**Exercise description:**
Among the entries below, extract exactly the lines that run from the one with "Pamiętamy (1004, 84)" through the one with "Email (165, 2381)", both ends included.

Saved data entries

• • • • •

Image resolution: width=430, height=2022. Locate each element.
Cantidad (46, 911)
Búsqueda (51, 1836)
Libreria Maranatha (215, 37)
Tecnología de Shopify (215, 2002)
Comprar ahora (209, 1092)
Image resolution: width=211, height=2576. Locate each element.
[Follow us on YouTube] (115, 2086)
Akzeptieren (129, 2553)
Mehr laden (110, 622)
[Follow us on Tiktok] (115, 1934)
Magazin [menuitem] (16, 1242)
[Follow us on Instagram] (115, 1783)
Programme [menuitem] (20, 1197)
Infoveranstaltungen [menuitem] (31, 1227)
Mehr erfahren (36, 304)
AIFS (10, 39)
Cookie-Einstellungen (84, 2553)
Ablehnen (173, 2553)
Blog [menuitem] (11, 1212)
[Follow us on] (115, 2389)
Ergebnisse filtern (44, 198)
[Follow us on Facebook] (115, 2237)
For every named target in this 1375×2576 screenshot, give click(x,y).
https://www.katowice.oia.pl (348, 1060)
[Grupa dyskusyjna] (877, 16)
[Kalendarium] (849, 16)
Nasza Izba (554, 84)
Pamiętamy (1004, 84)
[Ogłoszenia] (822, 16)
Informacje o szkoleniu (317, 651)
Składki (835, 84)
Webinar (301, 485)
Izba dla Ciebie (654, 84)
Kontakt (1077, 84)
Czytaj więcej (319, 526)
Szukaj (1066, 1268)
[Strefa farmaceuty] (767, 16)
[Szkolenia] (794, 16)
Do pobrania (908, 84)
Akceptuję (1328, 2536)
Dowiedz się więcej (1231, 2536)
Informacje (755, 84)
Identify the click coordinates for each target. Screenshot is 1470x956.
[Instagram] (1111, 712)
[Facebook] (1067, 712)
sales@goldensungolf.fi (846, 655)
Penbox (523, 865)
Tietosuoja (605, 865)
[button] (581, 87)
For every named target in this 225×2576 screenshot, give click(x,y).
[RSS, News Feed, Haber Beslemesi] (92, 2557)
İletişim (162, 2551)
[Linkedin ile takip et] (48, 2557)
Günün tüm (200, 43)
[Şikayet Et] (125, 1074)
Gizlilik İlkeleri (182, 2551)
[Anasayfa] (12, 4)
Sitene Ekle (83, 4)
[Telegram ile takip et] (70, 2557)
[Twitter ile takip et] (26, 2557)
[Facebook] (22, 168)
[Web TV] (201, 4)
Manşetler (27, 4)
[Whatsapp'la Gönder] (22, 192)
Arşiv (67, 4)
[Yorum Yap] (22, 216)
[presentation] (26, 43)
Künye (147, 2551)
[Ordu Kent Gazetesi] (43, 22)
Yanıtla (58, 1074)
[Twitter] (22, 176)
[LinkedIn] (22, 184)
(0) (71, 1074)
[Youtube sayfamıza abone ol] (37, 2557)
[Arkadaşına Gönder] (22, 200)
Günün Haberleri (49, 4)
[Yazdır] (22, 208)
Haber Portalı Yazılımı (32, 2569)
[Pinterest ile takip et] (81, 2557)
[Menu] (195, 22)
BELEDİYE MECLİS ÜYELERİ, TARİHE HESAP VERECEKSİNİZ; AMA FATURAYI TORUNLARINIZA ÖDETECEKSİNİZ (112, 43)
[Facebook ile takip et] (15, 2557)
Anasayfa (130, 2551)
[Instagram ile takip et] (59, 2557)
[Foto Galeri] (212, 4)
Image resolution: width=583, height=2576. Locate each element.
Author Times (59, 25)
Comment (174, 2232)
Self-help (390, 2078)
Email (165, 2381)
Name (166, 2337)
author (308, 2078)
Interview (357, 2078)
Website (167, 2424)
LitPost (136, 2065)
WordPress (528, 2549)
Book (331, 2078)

• • • • •

**Output of the task:**
Pamiętamy (1004, 84)
[Ogłoszenia] (822, 16)
Informacje o szkoleniu (317, 651)
Składki (835, 84)
Webinar (301, 485)
Izba dla Ciebie (654, 84)
Kontakt (1077, 84)
Czytaj więcej (319, 526)
Szukaj (1066, 1268)
[Strefa farmaceuty] (767, 16)
[Szkolenia] (794, 16)
Do pobrania (908, 84)
Akceptuję (1328, 2536)
Dowiedz się więcej (1231, 2536)
Informacje (755, 84)
Identify the click coordinates for each target. Screenshot is 1470x956.
[Instagram] (1111, 712)
[Facebook] (1067, 712)
sales@goldensungolf.fi (846, 655)
Penbox (523, 865)
Tietosuoja (605, 865)
[button] (581, 87)
For every named target in this 225×2576 screenshot, give click(x,y).
[RSS, News Feed, Haber Beslemesi] (92, 2557)
İletişim (162, 2551)
[Linkedin ile takip et] (48, 2557)
Günün tüm (200, 43)
[Şikayet Et] (125, 1074)
Gizlilik İlkeleri (182, 2551)
[Anasayfa] (12, 4)
Sitene Ekle (83, 4)
[Telegram ile takip et] (70, 2557)
[Twitter ile takip et] (26, 2557)
[Facebook] (22, 168)
[Web TV] (201, 4)
Manşetler (27, 4)
[Whatsapp'la Gönder] (22, 192)
Arşiv (67, 4)
[Yorum Yap] (22, 216)
[presentation] (26, 43)
Künye (147, 2551)
[Ordu Kent Gazetesi] (43, 22)
Yanıtla (58, 1074)
[Twitter] (22, 176)
[LinkedIn] (22, 184)
(0) (71, 1074)
[Youtube sayfamıza abone ol] (37, 2557)
[Arkadaşına Gönder] (22, 200)
Günün Haberleri (49, 4)
[Yazdır] (22, 208)
Haber Portalı Yazılımı (32, 2569)
[Pinterest ile takip et] (81, 2557)
[Menu] (195, 22)
BELEDİYE MECLİS ÜYELERİ, TARİHE HESAP VERECEKSİNİZ; AMA FATURAYI TORUNLARINIZA ÖDETECEKSİNİZ (112, 43)
[Facebook ile takip et] (15, 2557)
Anasayfa (130, 2551)
[Instagram ile takip et] (59, 2557)
[Foto Galeri] (212, 4)
Image resolution: width=583, height=2576. Locate each element.
Author Times (59, 25)
Comment (174, 2232)
Self-help (390, 2078)
Email (165, 2381)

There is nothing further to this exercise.